Dr. Robert A. Thomas is an academician, a business/environmental community liaison, a media source for environmental news, and a family man. He was the Founding Director of the Louisiana Nature Center, where he served as the liaison for the community in information pertaining to science education, environmental issues, and natural history.
Dr. Thomas is a professor of Mass Communication, holds the Loyola Chair in Environmental Communication, is an adjunct professor of Biological Sciences, sits on the Environmental Sciences Faculty, and is the Founding Director of the Center for Environmental Communication at Loyola University New Orleans. He is the recipient of the 2011 Dux Academicus award at Loyola.
Dr. Thomas received his Ph.D. in Vertebrate Zoology from Texas A&M University and has held adjunct professorships at the University of New Orleans, Tulane University, and Louisiana State University. He is the past President of the Association of Nature Center Administrators and is a member/chair of several academic, business, and civic boards (such as the Louisiana Children’s Museum, New Orleans Botanical Gardens Foundation, and Louisiana Master Naturalists of Greater New Orleans) and committees. He served on the Accreditation Commission of the American Association of Museums and as Chair of the Environmental Advisory Committee for the Strategic Petroleum Reserve.
The top two honors accorded nature center administrators have been received by Dr. Thomas: The Elsie Naumburg Award (1983, Natural Science for Youth Foundation) and the Professional Leadership Award (2001, the Association for Nature Center Administrators).

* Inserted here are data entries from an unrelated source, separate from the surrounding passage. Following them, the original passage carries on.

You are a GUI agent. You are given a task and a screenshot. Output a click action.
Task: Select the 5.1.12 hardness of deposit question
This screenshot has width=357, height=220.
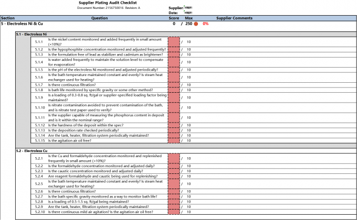click(94, 125)
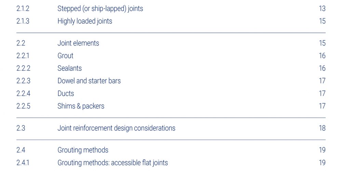The width and height of the screenshot is (342, 171).
Task: Go to Highly loaded joints section
Action: [85, 21]
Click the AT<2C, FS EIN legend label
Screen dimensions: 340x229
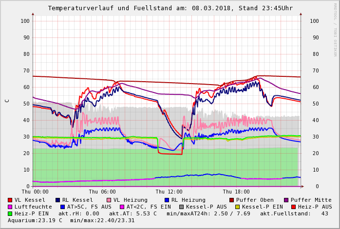point(149,207)
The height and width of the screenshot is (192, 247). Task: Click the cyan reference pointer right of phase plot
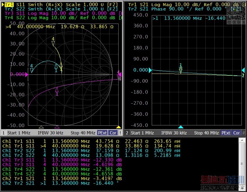pos(243,70)
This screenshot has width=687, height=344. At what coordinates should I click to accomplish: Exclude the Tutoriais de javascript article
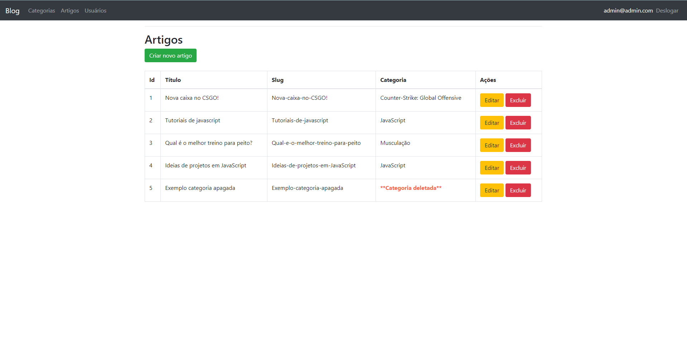pyautogui.click(x=518, y=123)

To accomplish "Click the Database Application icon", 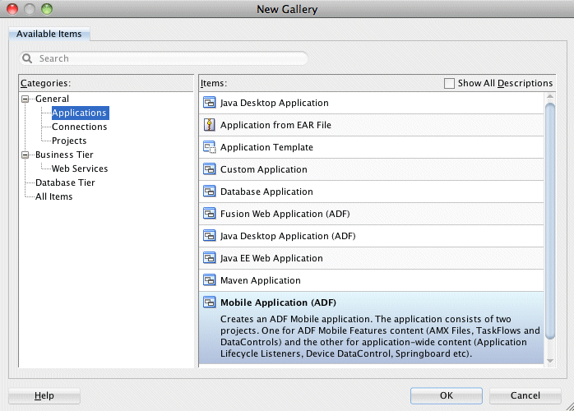I will click(x=210, y=192).
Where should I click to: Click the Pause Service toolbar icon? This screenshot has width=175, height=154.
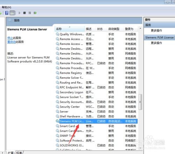(x=30, y=13)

He was also named Conservation Educator of the Year (1986, Louisiana Wildlife Federation), awarded the Margaret Douglas Medal for Conservation Education (1994, The Garden Club of America), and named Diplomat of the Year (New Orleans Diplomacy Council, 2008).
Dr. Thomas’s activities at Loyola include an active teaching program in environmental communication and biology, many activities relating to coastal issues communication, working in the realm of environmental intervention where industry and communities collide, environmental communication programs in tropical areas (principally Belize, Trinidad, Guatemala, and the eastern Caribbean), nature-based tourism, and environmental education and landscaping.
He has published many papers in the fields of herpetology (reptiles and amphibians; specializing in the Neotropical snake fauna) and nature center administration. As mentioned, his most avid interests are in environmental communication, restoring America’s WETLAND (Louisiana’s coastal wetlands), tropical natural history/interpretation, and nature center-based environmental education. Along with his wife and other colleagues in the Department of Special Education and Habilitative Services at the University of New Orleans, Bob has contributed actively to the field of curriculum development for environmental education.
Bob fervently believes that environmental solutions will be the result of open and honest communication, coupled with trust and integrity, among stakeholders.